= WORK INSTRUCTIONS =
Retype every record that follows, character for character.

= INPUT MATERIAL =

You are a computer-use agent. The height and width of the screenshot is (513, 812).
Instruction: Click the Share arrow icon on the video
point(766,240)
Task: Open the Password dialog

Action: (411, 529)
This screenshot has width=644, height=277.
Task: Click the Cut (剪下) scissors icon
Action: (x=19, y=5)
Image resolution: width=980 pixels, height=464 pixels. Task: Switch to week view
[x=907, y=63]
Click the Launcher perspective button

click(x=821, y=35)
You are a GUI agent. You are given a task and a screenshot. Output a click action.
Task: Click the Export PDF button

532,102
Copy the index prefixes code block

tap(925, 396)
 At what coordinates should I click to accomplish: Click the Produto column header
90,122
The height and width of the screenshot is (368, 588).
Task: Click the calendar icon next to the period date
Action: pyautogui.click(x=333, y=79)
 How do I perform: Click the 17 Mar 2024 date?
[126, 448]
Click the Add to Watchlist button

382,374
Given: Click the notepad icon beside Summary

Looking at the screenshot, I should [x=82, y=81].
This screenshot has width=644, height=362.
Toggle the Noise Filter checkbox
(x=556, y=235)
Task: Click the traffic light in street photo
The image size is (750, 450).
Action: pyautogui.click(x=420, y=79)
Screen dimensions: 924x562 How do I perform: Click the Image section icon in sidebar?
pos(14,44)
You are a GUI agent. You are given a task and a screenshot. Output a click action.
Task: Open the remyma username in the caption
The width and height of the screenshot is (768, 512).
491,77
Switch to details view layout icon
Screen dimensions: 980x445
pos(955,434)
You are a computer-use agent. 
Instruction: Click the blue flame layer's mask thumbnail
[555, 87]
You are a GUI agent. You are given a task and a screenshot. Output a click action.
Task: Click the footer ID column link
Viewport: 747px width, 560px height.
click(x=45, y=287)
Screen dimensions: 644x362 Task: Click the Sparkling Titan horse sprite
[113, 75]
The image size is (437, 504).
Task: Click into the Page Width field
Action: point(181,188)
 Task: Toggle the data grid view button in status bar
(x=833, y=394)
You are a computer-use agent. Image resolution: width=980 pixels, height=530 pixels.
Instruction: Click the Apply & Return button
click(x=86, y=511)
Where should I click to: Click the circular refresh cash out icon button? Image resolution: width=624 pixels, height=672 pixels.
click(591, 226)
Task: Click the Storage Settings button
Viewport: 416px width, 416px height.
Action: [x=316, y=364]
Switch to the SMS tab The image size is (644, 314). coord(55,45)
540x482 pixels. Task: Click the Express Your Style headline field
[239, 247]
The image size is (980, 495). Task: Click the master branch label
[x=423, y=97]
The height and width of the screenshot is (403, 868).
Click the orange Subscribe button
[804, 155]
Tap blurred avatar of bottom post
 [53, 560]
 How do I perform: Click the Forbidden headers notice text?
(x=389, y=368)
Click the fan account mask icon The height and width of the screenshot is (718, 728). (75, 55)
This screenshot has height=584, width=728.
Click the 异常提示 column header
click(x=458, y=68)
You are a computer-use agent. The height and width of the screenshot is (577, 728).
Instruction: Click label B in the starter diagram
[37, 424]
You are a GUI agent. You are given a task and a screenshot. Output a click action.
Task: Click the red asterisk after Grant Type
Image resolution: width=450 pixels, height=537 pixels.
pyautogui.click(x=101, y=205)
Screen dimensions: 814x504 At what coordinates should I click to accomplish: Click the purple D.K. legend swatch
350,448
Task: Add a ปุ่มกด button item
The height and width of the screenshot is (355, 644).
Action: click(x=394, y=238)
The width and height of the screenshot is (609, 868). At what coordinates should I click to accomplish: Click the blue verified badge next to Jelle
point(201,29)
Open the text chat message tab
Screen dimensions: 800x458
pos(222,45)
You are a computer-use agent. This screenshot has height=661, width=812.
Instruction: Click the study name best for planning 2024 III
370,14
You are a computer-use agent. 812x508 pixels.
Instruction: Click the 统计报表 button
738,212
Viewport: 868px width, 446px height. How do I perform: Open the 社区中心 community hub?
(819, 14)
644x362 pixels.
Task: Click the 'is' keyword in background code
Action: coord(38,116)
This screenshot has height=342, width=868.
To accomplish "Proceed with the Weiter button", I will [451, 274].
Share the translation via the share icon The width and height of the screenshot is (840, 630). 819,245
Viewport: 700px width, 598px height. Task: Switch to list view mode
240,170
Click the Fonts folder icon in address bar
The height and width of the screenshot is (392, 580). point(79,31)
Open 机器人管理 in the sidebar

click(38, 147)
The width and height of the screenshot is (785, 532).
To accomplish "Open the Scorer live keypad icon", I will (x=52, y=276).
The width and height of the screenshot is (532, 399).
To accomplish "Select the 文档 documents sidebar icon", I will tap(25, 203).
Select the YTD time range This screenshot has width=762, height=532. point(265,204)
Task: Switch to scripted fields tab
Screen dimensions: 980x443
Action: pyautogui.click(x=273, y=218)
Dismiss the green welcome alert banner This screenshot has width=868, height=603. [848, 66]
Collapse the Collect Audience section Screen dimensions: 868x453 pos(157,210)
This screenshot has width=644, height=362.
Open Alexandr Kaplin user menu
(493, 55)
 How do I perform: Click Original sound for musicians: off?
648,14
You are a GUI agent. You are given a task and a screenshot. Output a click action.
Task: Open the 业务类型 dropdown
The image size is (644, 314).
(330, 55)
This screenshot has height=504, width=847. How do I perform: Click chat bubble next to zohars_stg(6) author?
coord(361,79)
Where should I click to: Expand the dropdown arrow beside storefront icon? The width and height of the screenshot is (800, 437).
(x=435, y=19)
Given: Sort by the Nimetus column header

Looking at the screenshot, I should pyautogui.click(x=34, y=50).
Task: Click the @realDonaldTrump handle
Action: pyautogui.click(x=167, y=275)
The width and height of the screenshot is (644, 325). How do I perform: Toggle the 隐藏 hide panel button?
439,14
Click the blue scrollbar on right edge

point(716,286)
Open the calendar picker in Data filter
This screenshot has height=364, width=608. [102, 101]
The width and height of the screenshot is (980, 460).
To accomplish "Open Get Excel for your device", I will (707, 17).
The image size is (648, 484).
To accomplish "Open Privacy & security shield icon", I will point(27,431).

= SOLUTION BELOW =
You are a computer-use agent. The height and width of the screenshot is (513, 812).
Instruction: Click the Share arrow icon on the video
point(766,240)
Task: Open the Password dialog

Action: (411, 529)
This screenshot has width=644, height=277.
Task: Click the Cut (剪下) scissors icon
Action: (x=19, y=5)
Image resolution: width=980 pixels, height=464 pixels. Task: Switch to week view
[x=907, y=63]
Click the Launcher perspective button

click(x=821, y=35)
You are a GUI agent. You are given a task and a screenshot. Output a click action.
Task: Click the Export PDF button

532,102
Copy the index prefixes code block

tap(925, 396)
 At what coordinates should I click to accomplish: Click the Produto column header
90,122
The height and width of the screenshot is (368, 588).
Task: Click the calendar icon next to the period date
Action: pyautogui.click(x=333, y=79)
 How do I perform: Click the 17 Mar 2024 date?
[126, 448]
Click the Add to Watchlist button

382,374
Given: Click the notepad icon beside Summary

Looking at the screenshot, I should [x=82, y=81].
This screenshot has width=644, height=362.
Toggle the Noise Filter checkbox
(x=556, y=235)
Task: Click the traffic light in street photo
The image size is (750, 450).
Action: pyautogui.click(x=420, y=79)
Screen dimensions: 924x562 How do I perform: Click the Image section icon in sidebar?
pos(14,44)
You are a GUI agent. You are given a task and a screenshot. Output a click action.
Task: Open the remyma username in the caption
The width and height of the screenshot is (768, 512).
491,77
Switch to details view layout icon
Screen dimensions: 980x445
pos(955,434)
You are a computer-use agent. 
Instruction: Click the blue flame layer's mask thumbnail
[555, 87]
You are a GUI agent. You are given a task and a screenshot. Output a click action.
Task: Click the footer ID column link
Viewport: 747px width, 560px height.
click(x=45, y=287)
Screen dimensions: 644x362 Task: Click the Sparkling Titan horse sprite
[113, 75]
The image size is (437, 504).
Task: Click into the Page Width field
Action: point(181,188)
 Task: Toggle the data grid view button in status bar
(x=833, y=394)
You are a computer-use agent. Image resolution: width=980 pixels, height=530 pixels.
Instruction: Click the Apply & Return button
click(x=86, y=511)
Where should I click to: Click the circular refresh cash out icon button? Image resolution: width=624 pixels, height=672 pixels.
click(591, 226)
Task: Click the Storage Settings button
Viewport: 416px width, 416px height.
Action: [x=316, y=364]
Switch to the SMS tab The image size is (644, 314). coord(55,45)
540x482 pixels. Task: Click the Express Your Style headline field
[239, 247]
The image size is (980, 495). Task: Click the master branch label
[x=423, y=97]
The height and width of the screenshot is (403, 868).
Click the orange Subscribe button
[804, 155]
Tap blurred avatar of bottom post
 [53, 560]
 How do I perform: Click the Forbidden headers notice text?
(x=389, y=368)
Click the fan account mask icon The height and width of the screenshot is (718, 728). (75, 55)
This screenshot has height=584, width=728.
Click the 异常提示 column header
click(x=458, y=68)
You are a computer-use agent. The height and width of the screenshot is (577, 728).
Instruction: Click label B in the starter diagram
[37, 424]
You are a GUI agent. You are given a task and a screenshot. Output a click action.
Task: Click the red asterisk after Grant Type
Image resolution: width=450 pixels, height=537 pixels.
pyautogui.click(x=101, y=205)
Screen dimensions: 814x504 At what coordinates should I click to accomplish: Click the purple D.K. legend swatch
350,448
Task: Add a ปุ่มกด button item
The height and width of the screenshot is (355, 644).
Action: click(x=394, y=238)
The width and height of the screenshot is (609, 868). At what coordinates should I click to accomplish: Click the blue verified badge next to Jelle
point(201,29)
Open the text chat message tab
Screen dimensions: 800x458
pos(222,45)
You are a computer-use agent. This screenshot has height=661, width=812.
Instruction: Click the study name best for planning 2024 III
370,14
You are a computer-use agent. 812x508 pixels.
Instruction: Click the 统计报表 button
738,212
Viewport: 868px width, 446px height. How do I perform: Open the 社区中心 community hub?
(819, 14)
644x362 pixels.
Task: Click the 'is' keyword in background code
Action: coord(38,116)
This screenshot has height=342, width=868.
To accomplish "Proceed with the Weiter button", I will [451, 274].
Share the translation via the share icon The width and height of the screenshot is (840, 630). 819,245
Viewport: 700px width, 598px height. Task: Switch to list view mode
240,170
Click the Fonts folder icon in address bar
The height and width of the screenshot is (392, 580). point(79,31)
Open 机器人管理 in the sidebar

click(38, 147)
The width and height of the screenshot is (785, 532).
To accomplish "Open the Scorer live keypad icon", I will (x=52, y=276).
The width and height of the screenshot is (532, 399).
To accomplish "Select the 文档 documents sidebar icon", I will tap(25, 203).
Select the YTD time range This screenshot has width=762, height=532. point(265,204)
Task: Switch to scripted fields tab
Screen dimensions: 980x443
Action: pyautogui.click(x=273, y=218)
Dismiss the green welcome alert banner This screenshot has width=868, height=603. [848, 66]
Collapse the Collect Audience section Screen dimensions: 868x453 pos(157,210)
This screenshot has width=644, height=362.
Open Alexandr Kaplin user menu
(493, 55)
 How do I perform: Click Original sound for musicians: off?
648,14
You are a GUI agent. You are given a task and a screenshot. Output a click action.
Task: Open the 业务类型 dropdown
The image size is (644, 314).
(330, 55)
This screenshot has height=504, width=847. How do I perform: Click chat bubble next to zohars_stg(6) author?
coord(361,79)
Where should I click to: Expand the dropdown arrow beside storefront icon? The width and height of the screenshot is (800, 437).
(x=435, y=19)
Given: Sort by the Nimetus column header

Looking at the screenshot, I should pyautogui.click(x=34, y=50).
Task: Click the @realDonaldTrump handle
Action: pyautogui.click(x=167, y=275)
The width and height of the screenshot is (644, 325). How do I perform: Toggle the 隐藏 hide panel button?
439,14
Click the blue scrollbar on right edge

point(716,286)
Open the calendar picker in Data filter
This screenshot has height=364, width=608. [102, 101]
The width and height of the screenshot is (980, 460).
To accomplish "Open Get Excel for your device", I will (707, 17).
The image size is (648, 484).
To accomplish "Open Privacy & security shield icon", I will point(27,431).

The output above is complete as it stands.